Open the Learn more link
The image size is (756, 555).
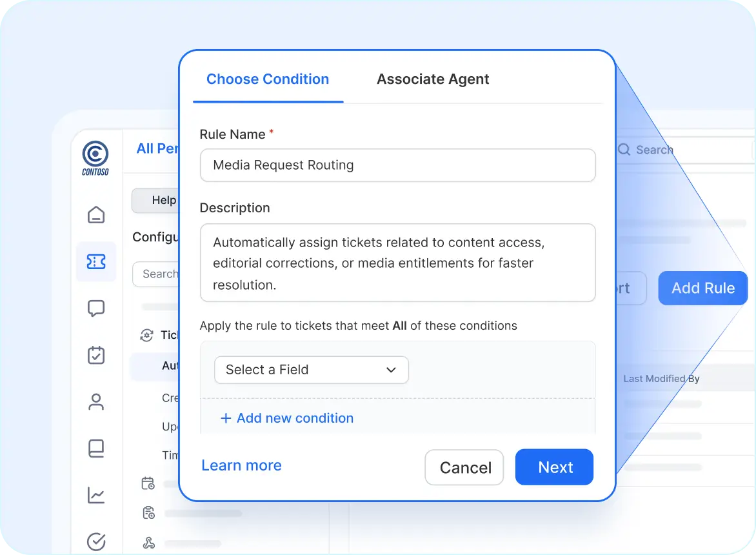coord(241,465)
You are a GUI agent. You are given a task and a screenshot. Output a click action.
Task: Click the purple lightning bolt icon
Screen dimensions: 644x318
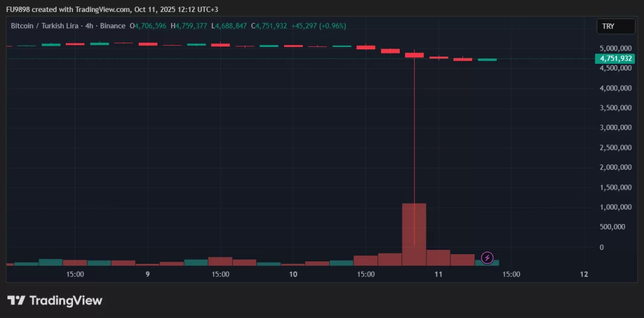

• _Assignment_: Take the line containing "You are a GUI" and every line after it through the end of the data, and write them out exactly, with no pictures.

• _Result_:
You are a GUI agent. You are given a task and a screenshot. Output a click action.
Task: Click the purple lightning bolt icon
Screen dimensions: 644x318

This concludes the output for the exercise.